We don’t wait for a momentous life experience to share a story with 1,000 of our closest friends. We’ll shout from the Internet’s rooftops about almost anything. When we hire a photographer and receive the photo proofs, we thank them publicly on Facebook and share every last one of the copies on Flickr. We post on Yelp to complain about poor car rental service and we mention the name of the representative involved in the mix-up. We Instragram a nice lunch at a new restaurant and link it to the restaurant’s page. We Tweet 140-character complaints at airlines when our plane is taxied for too long on the runway.
From the beginning to the end of a relationship with customers, companies are writing a story for the customer.
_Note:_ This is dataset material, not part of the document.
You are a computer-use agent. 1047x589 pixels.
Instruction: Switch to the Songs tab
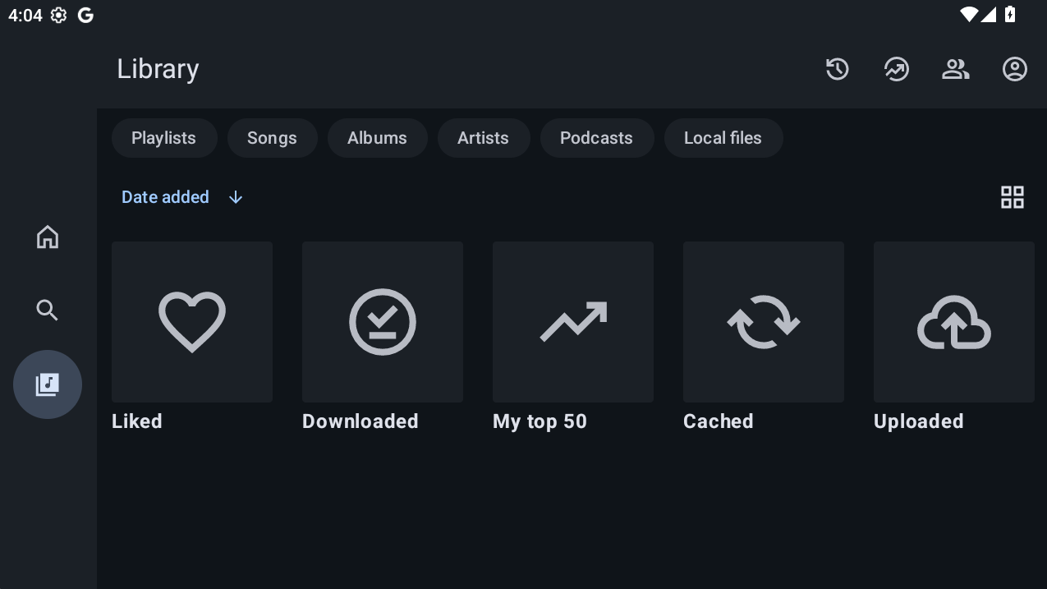coord(272,137)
That story will go on to be shared online with relatives, friends and strangers. Salespeople are only as excellent as the story that they’re written into. Real sales enablement means improving the entire consumer experience, from marketing to sales and onward.
For example, when the customer reaches the sales team, they’ve already completed a chapter or two of their consumer experience story with the marketing team. If the marketing team sends a new and improved brand message across multiple platforms, but the sales team sends a different, out-of-date brand message in the third chapter, then the customer will walk away with a story of confusion and distrust. If your marketing team offers promises that your sales team cannot deliver on, then the customer will walk away with a story of disappointment. Consistent messaging is one key to writing a story that keeps the customer engaged and turning the page with your company.
Sales enablement success involves improving the whole consumer story, not just the sales team’s chapter. Sales enablement platforms can help to orchestrate an honest, effective and cohesive storyline that you want customers to share.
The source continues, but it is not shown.